Saturday, December 12, 2009

Two Classics Revisited

Marty:
The best-known line that Paddy Chayefsky ever wrote was spoken by Peter Finch in "Network": "I'm mad as hell, and I'm not going to take this any more!" But prior to the release of "Network" in 1976, another Chayefsky line—or, to be exact, a two-liner—was just as well remembered:

"Well, what do you feel like doing tonight?"

"I don't know, Angie. What do you feel like doing?" . . .

. . . The Criterion Collection, which specializes in digitally remastered versions of great films of the past, has just released the 1953 version of "Marty" for the first time on DVD as part of a boxed set called "The Golden Age of Television" that contains such other classic TV plays as J.P. Miller's "Days of Wine and Roses" and Rod Serling's "Requiem for a Heavyweight." To see it today is a revelation—and a delight.


And Gone With the Wind:
No one denies that "Gone With the Wind" holds an honored—even sacred—place in the pantheon of beloved American movies. Adjusted for inflation, its domestic box-office gross is variously estimated at $1.3 billion to $1.5 billion—vastly more than the sum earned by "Titanic." Still more impressive are its initial ticket sales, which totaled more than 200 million at a time when the U.S. population was just 130 million. And then there are those eight Oscars, including best picture, in a year widely acknowledged as Hollywood's greatest. But affection and respect are different things, and it is perhaps only now—70 years after its initial release on Dec. 15, 1939—that this film is acquiring a patina of venerability.

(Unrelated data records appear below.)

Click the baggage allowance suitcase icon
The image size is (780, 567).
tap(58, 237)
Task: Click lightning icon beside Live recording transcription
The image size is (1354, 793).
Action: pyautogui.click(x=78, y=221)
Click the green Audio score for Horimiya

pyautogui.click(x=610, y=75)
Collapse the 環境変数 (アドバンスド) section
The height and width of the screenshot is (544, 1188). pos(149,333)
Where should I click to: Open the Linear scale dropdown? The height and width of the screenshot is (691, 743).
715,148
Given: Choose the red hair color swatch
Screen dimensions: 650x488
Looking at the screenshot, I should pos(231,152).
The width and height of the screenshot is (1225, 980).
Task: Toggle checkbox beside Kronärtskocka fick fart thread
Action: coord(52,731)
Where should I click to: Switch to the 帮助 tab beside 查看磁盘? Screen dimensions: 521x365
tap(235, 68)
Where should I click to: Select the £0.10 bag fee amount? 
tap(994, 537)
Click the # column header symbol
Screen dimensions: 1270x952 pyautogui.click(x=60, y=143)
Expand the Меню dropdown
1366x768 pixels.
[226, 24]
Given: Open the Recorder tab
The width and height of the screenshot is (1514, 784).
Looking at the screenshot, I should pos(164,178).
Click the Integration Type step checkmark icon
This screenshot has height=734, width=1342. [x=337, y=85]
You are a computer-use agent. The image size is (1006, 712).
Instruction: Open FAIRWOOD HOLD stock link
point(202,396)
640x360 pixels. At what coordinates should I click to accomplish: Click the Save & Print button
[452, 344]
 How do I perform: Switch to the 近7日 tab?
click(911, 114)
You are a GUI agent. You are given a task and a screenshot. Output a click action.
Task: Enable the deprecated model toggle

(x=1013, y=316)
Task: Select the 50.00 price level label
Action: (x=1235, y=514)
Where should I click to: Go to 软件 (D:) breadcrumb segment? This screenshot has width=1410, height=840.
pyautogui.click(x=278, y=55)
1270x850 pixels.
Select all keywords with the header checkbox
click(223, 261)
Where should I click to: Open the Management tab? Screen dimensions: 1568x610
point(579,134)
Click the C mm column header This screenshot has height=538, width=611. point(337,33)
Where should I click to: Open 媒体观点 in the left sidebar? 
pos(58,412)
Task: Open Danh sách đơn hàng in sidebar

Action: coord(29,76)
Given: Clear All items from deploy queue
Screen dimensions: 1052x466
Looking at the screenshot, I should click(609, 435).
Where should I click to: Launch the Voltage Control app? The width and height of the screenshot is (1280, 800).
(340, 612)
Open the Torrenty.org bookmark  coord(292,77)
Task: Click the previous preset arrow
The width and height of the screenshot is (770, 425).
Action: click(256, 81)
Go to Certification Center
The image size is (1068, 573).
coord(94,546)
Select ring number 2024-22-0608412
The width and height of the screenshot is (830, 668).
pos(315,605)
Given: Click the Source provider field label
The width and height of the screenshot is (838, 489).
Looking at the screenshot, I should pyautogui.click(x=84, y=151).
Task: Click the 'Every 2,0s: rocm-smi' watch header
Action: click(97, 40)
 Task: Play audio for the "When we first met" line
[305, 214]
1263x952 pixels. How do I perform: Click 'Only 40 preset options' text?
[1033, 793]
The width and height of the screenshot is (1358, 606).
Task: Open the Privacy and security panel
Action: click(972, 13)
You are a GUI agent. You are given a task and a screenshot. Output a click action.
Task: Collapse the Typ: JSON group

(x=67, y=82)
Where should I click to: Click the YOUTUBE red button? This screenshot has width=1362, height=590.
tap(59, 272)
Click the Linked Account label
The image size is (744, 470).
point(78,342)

In large part, this delay can be attributed to the complicated feelings the picture engenders. Unlike, say, "The Wizard of Oz," from that same year, or "Casablanca," from three years later, "Gone With the Wind" is not unobjectionable. How could it be? Its primary characters are rich white Southerners living through the Civil War and into Reconstruction—not material that goes down easy for many Americans then or now.